The impact of total calories and fat content on steady-state serum ziprasidone concentrations in patients receiving oral ziprasidone

Abstract

Food increases the bioavailability of ziprasidone. This study explored the effect of calorie intake and fat content of food on ziprasidone bioavailability in a randomized, 6-way crossover study in 15 patients taking oral ziprasidone 80 mg bid as their standard antipsychotic therapy. There were 6 randomized meal conditions (fasted, low-calorie/low-fat, low-calorie/high-fat, medium-calorie/high-fat, high-calorie/low-fat, and high-calorie/high-fat); each crossover period was separated by at least 3 days for washout of the previous meal condition. Serial blood samples were obtained over the 12 hours post-dose. Pharmacokinetic parameters were calculated by noncompartmental methods. Maximum exposures were observed with medium-calorie and high-calorie meals and were about twice that observed under fasting conditions.
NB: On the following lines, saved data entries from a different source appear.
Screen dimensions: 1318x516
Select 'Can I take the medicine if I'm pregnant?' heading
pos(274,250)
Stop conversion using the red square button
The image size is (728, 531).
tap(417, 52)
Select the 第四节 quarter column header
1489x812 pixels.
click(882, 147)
The medium-calorie meal (ie, 500 calories) was associated with exposures within approximately 5% (within the equivalence limits of 90% CI) of the high-calorie meals (1000 calories). Low-calorie meals (250 calories) were associated with exposures that were substantially lower (approximately 60% to 90% lower) than those of medium-calorie and high-calorie meals, and approached exposures seen under fasting conditions. The ziprasidone exposures under medium-calorie and high-calorie meals had less variability than those of under low calorie and fasting conditions. In conclusion, ziprasidone exposure did not vary with the fat content (high or low) of a meal and a medium-calorie meal produced near maximal exposures.